Doulanor avait acquis une telle notoriété avec le temps, et démontré mainte fois sa confiance, que des institutions renommées et des reliques précieuses avaient été placées sur le territoire dont la neutralité politique n’était plus à mettre en doute. L’Académie des Sciences Occultes, ou de la magie comme les gens avaient l’habitude de l’appeler, s’était implantée au cœur de la grande métropole Grimdulil, capitale de la république de Doulanor. Des artefacts puissants et des livres sacrés arrivaient chaque jour du monde entier pour enrichir davantage l’impressionnante collection de l’Académie, dont le joyau était le sceptre de Molaesius, le plus puissant sorcier de tout le temps, mort depuis déjà fort longtemps.
Néanmoins, une tâche venait noircir ce fabuleux tableau : la trygonastie de Mnémoside. C’était était comme une sorte de famille, mais également une institution noble, et chaque atlantéen y appartenaient à une. Certaines étaient peu connues et trop communes, tandis que d’autres étaient très puissantes et influentes dont la non moins célèbre trygonastie de Mnémoside. Némésis, qui en était le 112ème descendant, était le président de la République de Doulanor. Le problème résidait en le fait qu’il était le 9ème membre de sa famille à accéder à cette fonction.
En effet, depuis des décennies, cette trygonastie avait progressivement transformé la république en une trygonarchie. C’était totalement interdit selon la loi mais comme le régime était démocratique, le peuple élisait qui il voulait et à chaque fois les Mnémosides se débrouillaient pour placer quelqu’un de leur trygonastie.
En temps normal, le conseil supérieur de l’Archontat, la plus haute institution de la planète, aurait saisi l’affaire et de nouvelles élections, plus surveillées et moins familiales, auraient vu le jour. Seulement, une affaire bien plus importante occupé le conseil : la colonisation de Compaste.
Compaste était la seconde planète du système solaire et il se trouvait qu’elle était habitable.
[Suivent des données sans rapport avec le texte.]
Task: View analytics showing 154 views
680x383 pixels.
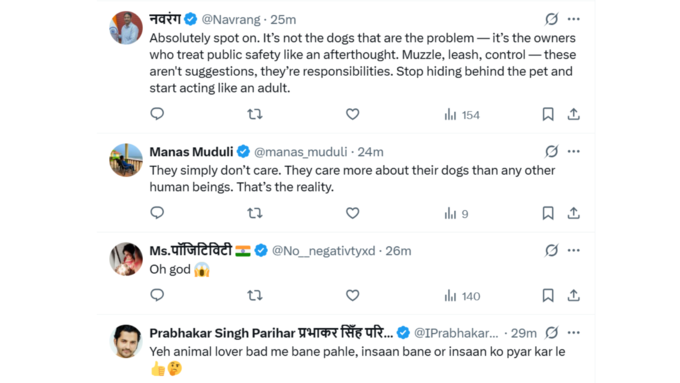Action: (x=462, y=115)
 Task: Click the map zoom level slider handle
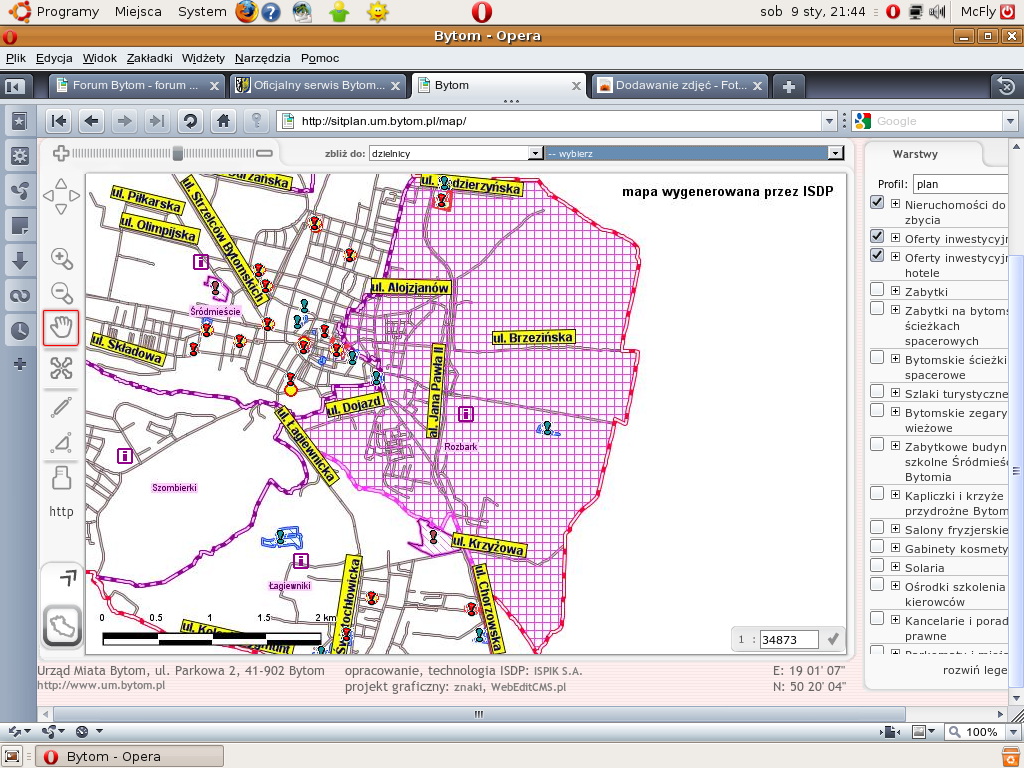[178, 153]
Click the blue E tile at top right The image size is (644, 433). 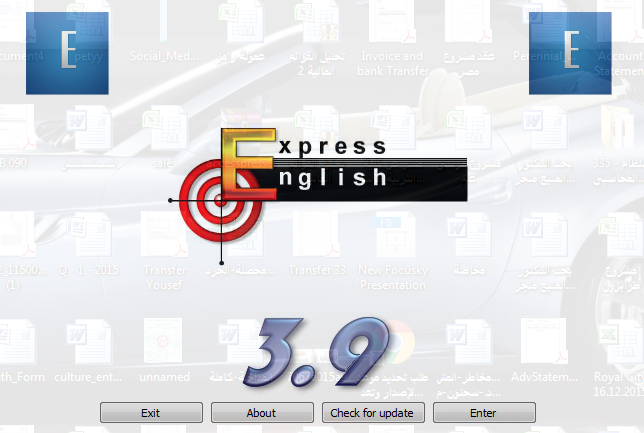[x=570, y=53]
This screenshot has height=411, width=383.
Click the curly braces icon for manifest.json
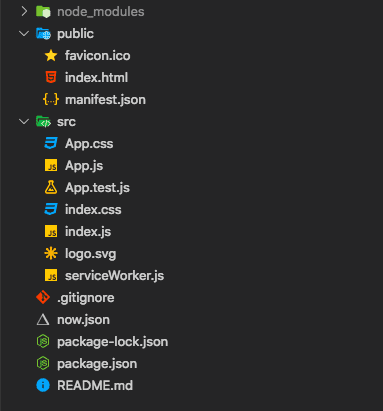(x=51, y=100)
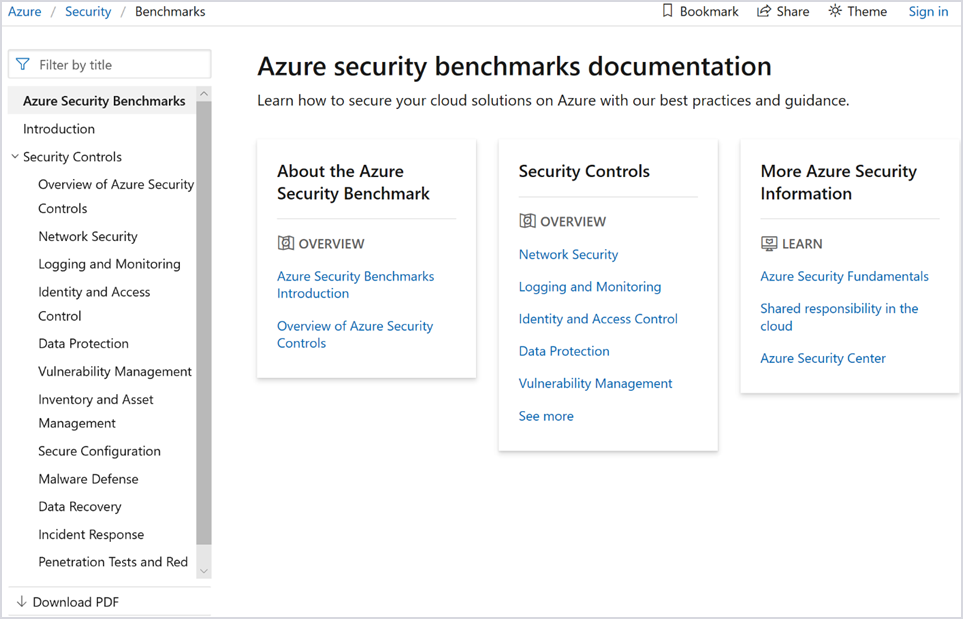
Task: Select Azure Security Benchmarks in the sidebar
Action: [x=103, y=100]
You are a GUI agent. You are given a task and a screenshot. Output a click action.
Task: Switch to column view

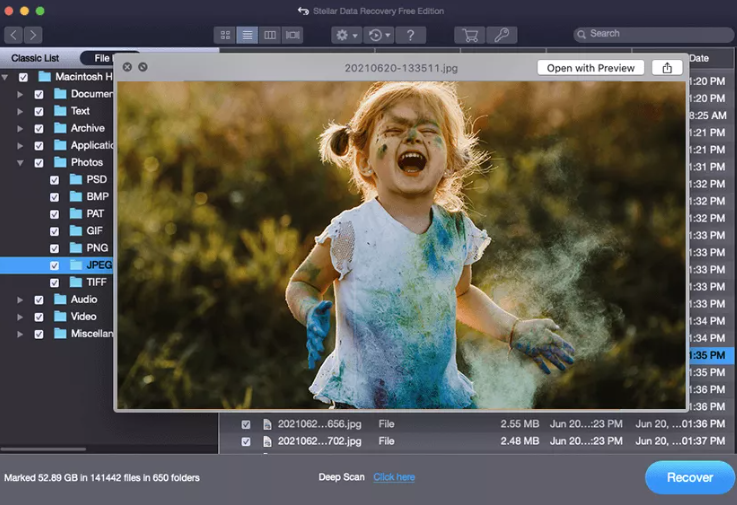[x=270, y=35]
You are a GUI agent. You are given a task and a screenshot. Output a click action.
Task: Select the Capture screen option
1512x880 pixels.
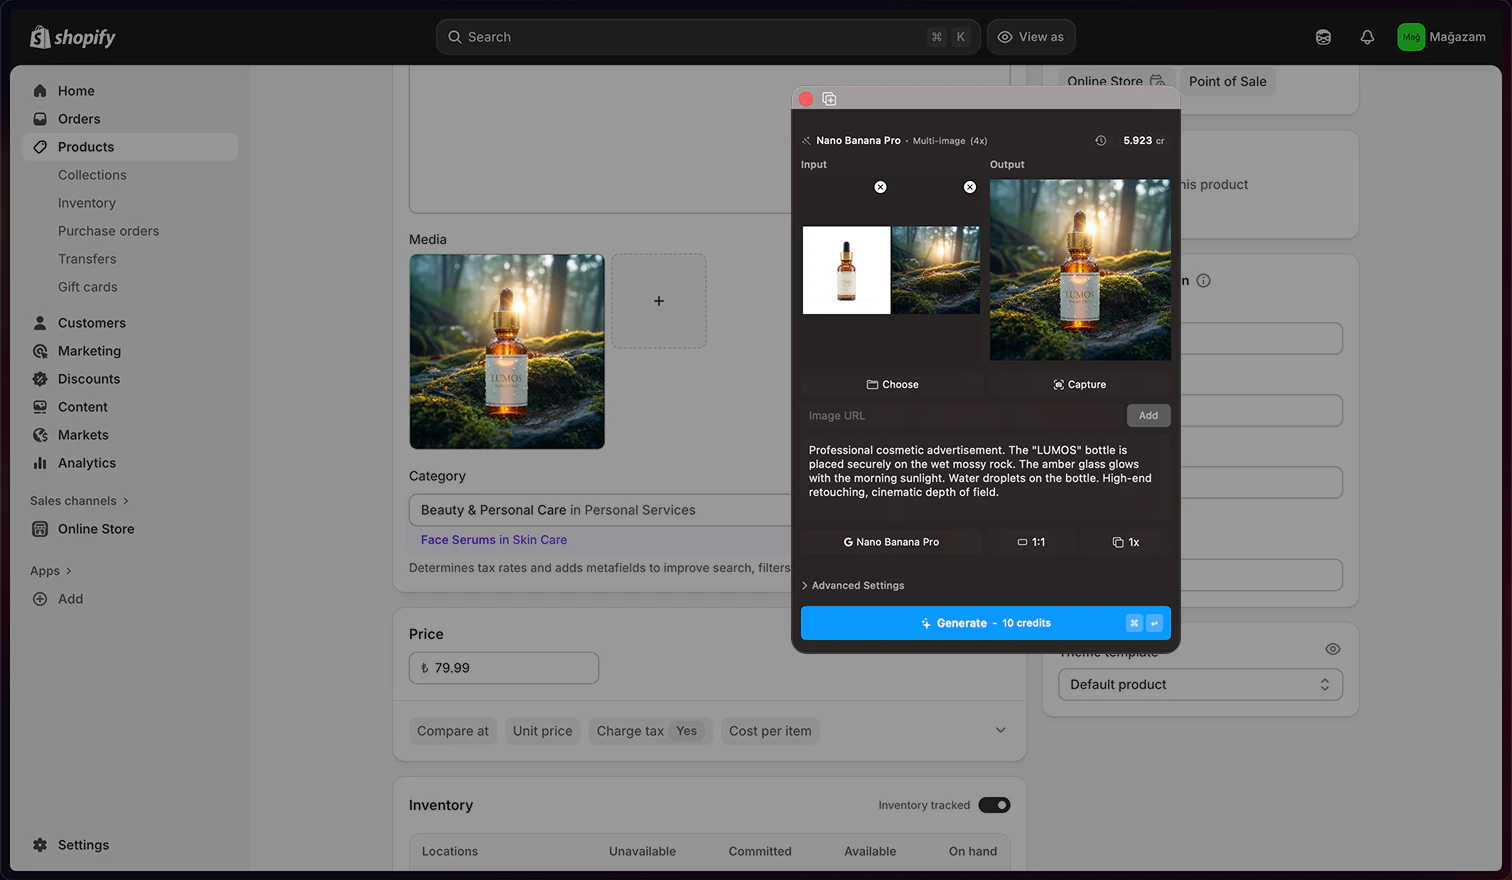click(x=1080, y=384)
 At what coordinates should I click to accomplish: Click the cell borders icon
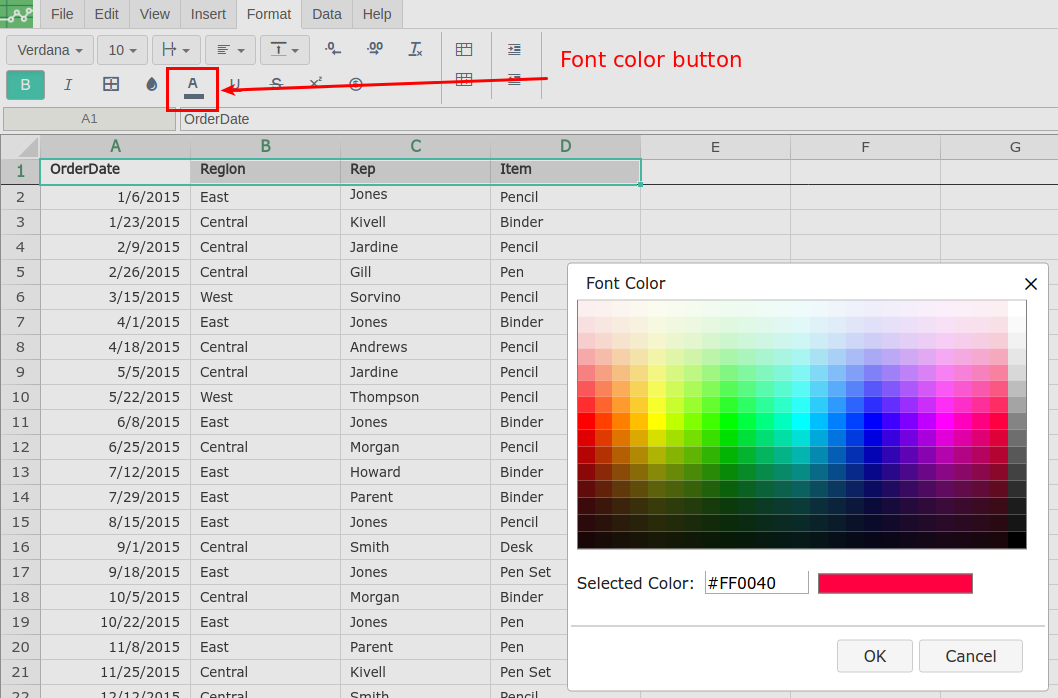click(x=111, y=85)
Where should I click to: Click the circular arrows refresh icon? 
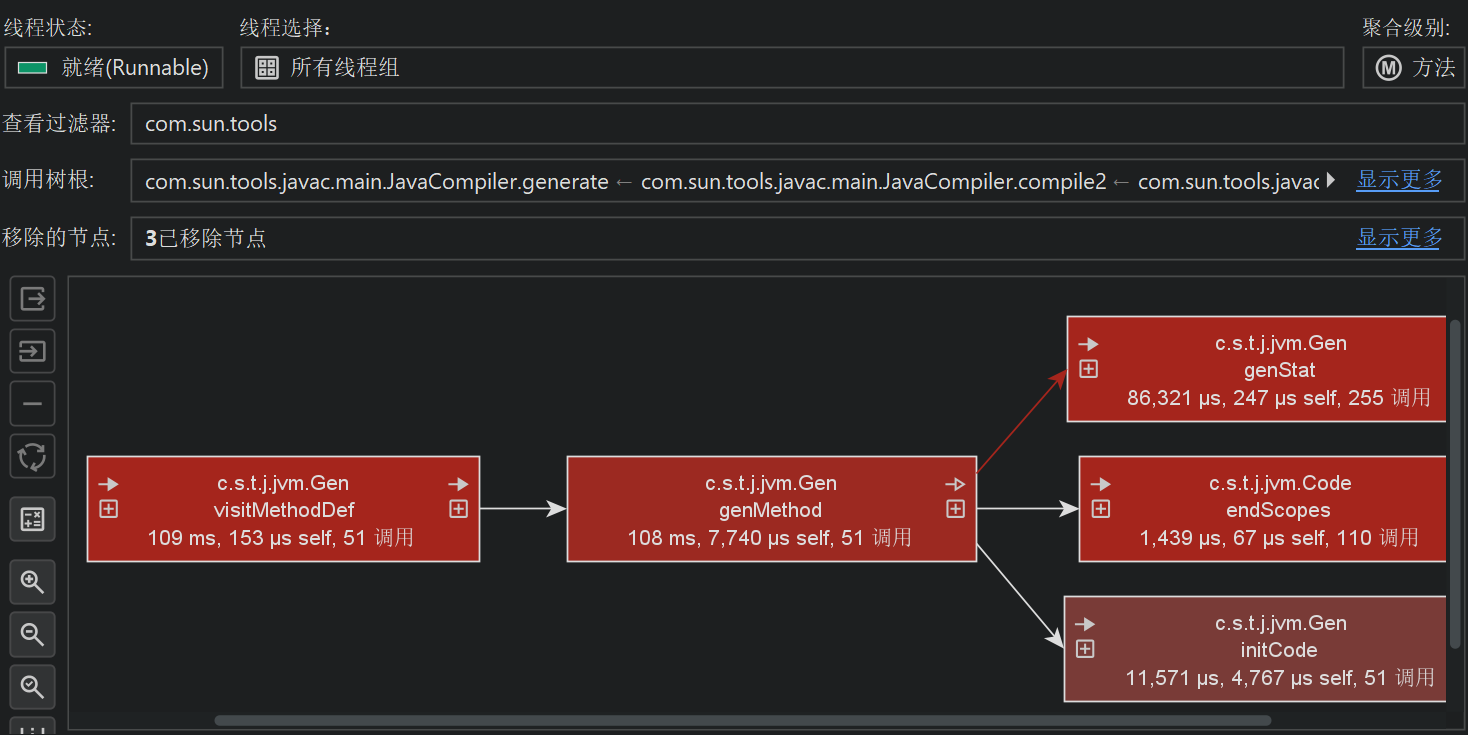click(32, 457)
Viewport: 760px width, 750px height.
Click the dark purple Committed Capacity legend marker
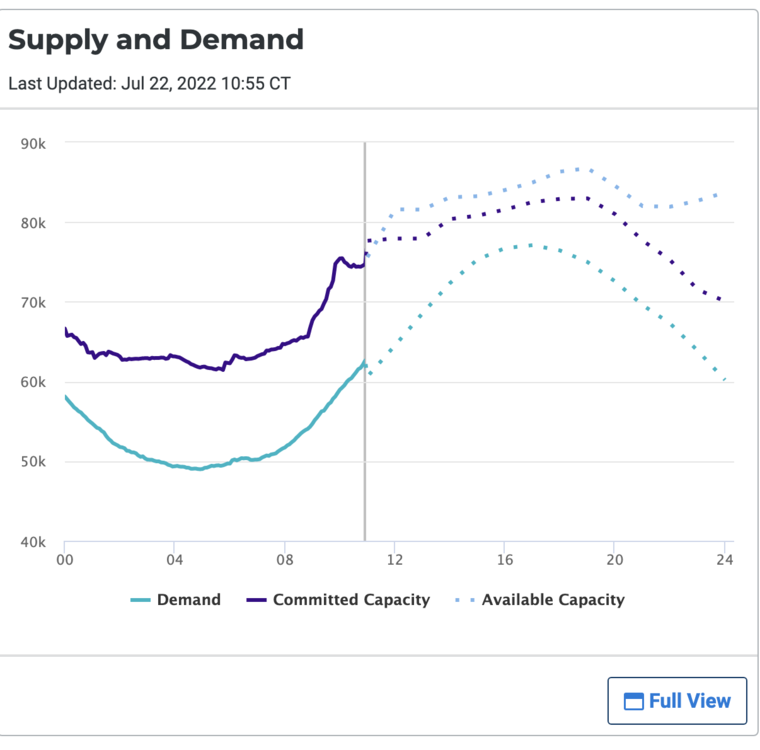(x=256, y=601)
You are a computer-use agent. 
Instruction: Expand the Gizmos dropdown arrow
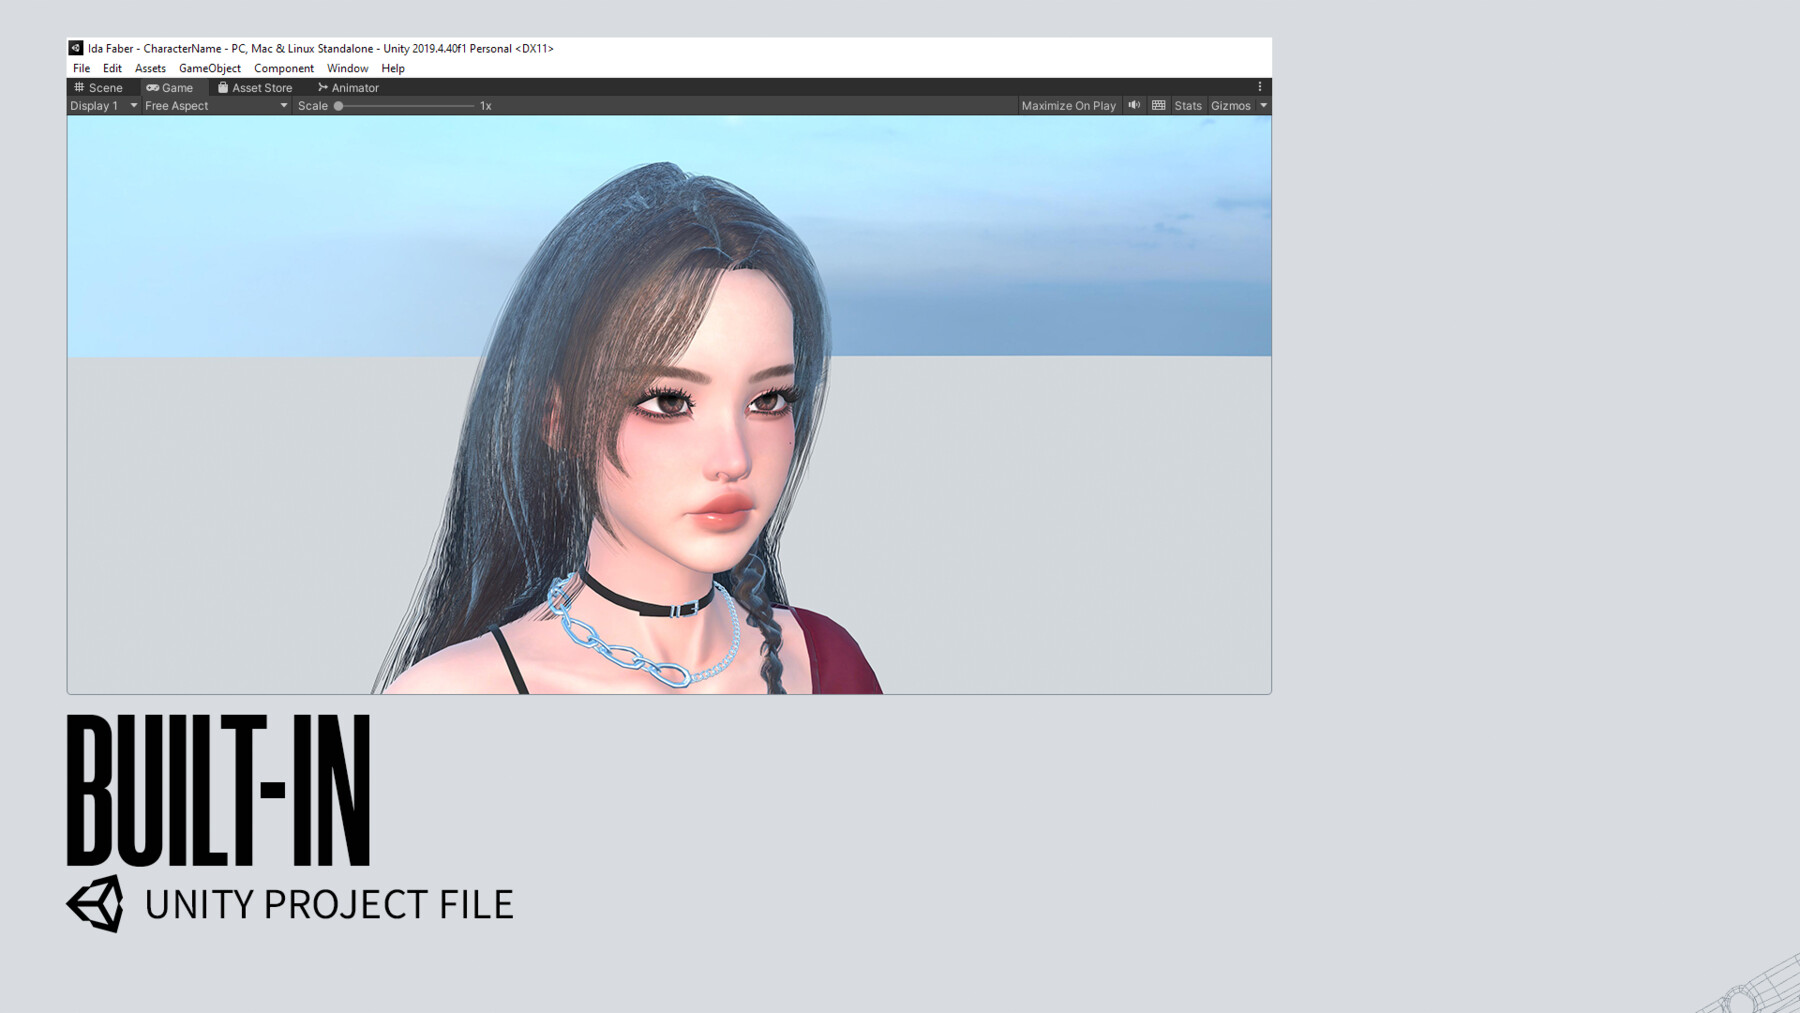point(1263,106)
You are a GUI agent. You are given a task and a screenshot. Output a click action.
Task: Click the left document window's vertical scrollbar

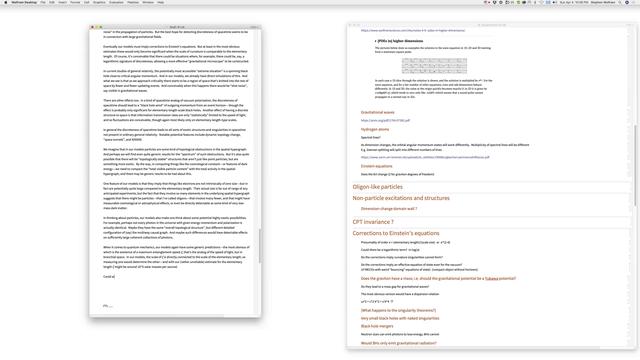(x=259, y=246)
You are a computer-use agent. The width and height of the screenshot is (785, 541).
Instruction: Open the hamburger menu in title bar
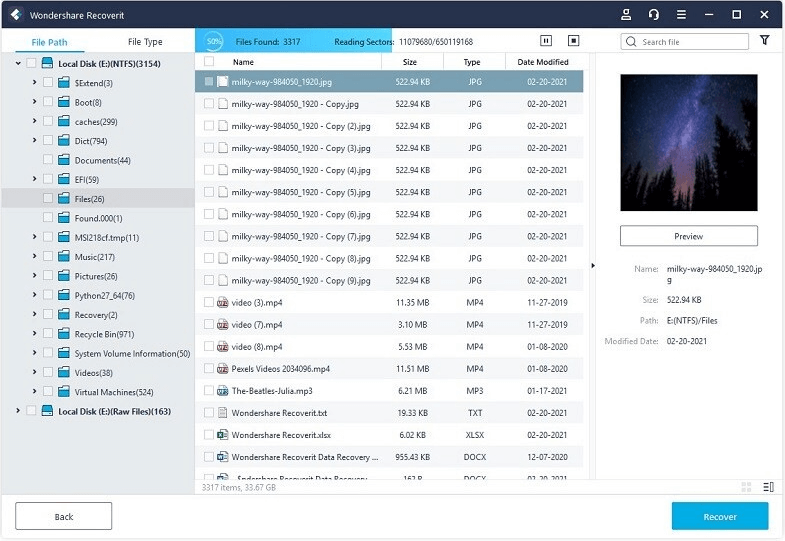click(681, 15)
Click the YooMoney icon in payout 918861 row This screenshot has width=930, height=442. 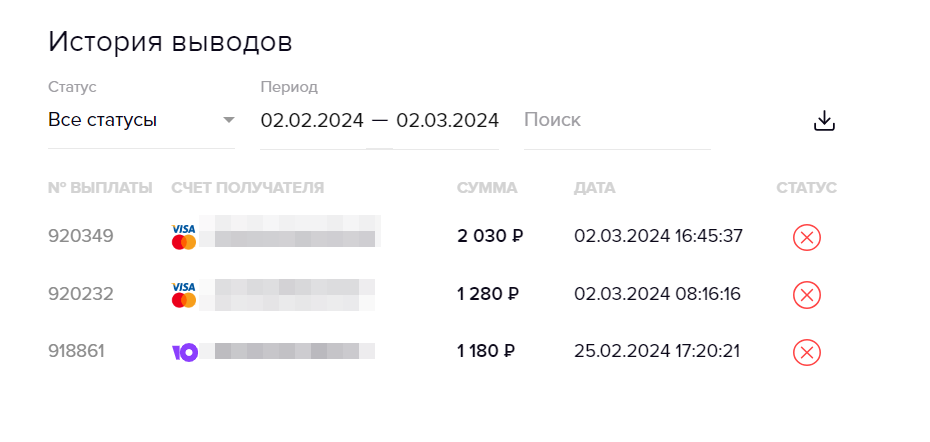185,352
Il avait fallu des siècles de recherches pour que les sorciers les plus émérites arrivassent à trouver un moyen pour s’y rendre. Ainsi, des vortex étaient ouverts, tels des tunnels, et les atlantéens pouvaient se rendre librement sur l’une ou l’autre planète. Un autre procédé original consistait à créer une sphère magique pour se mouvoir dans l’espace. En bref, les moyens ne manquaient pas.
Les premiers colons s’étaient installés sur la planète il y avait de cela deux siècles et Compaste tendait à se développer rapidement, trop rapidement, ce qui inquiétait le conseil supérieur de l’Archontat qui avait peur de voir surgir une puissance ennemie. C’est pourquoi l’Archonte, le chef de la planète et l’un des sorciers les plus puissants, faisait tout pour entretenir de bonnes relations entre les deux mondes.
Depuis, il existait une sorte de statut quo entre Atlante et Compaste, un semblant de relation froide sans animosité ni réelle amitié. Cependant, ce fragile équilibre fut brisé un soir d’été dans le palais présidentiel de Doulanor.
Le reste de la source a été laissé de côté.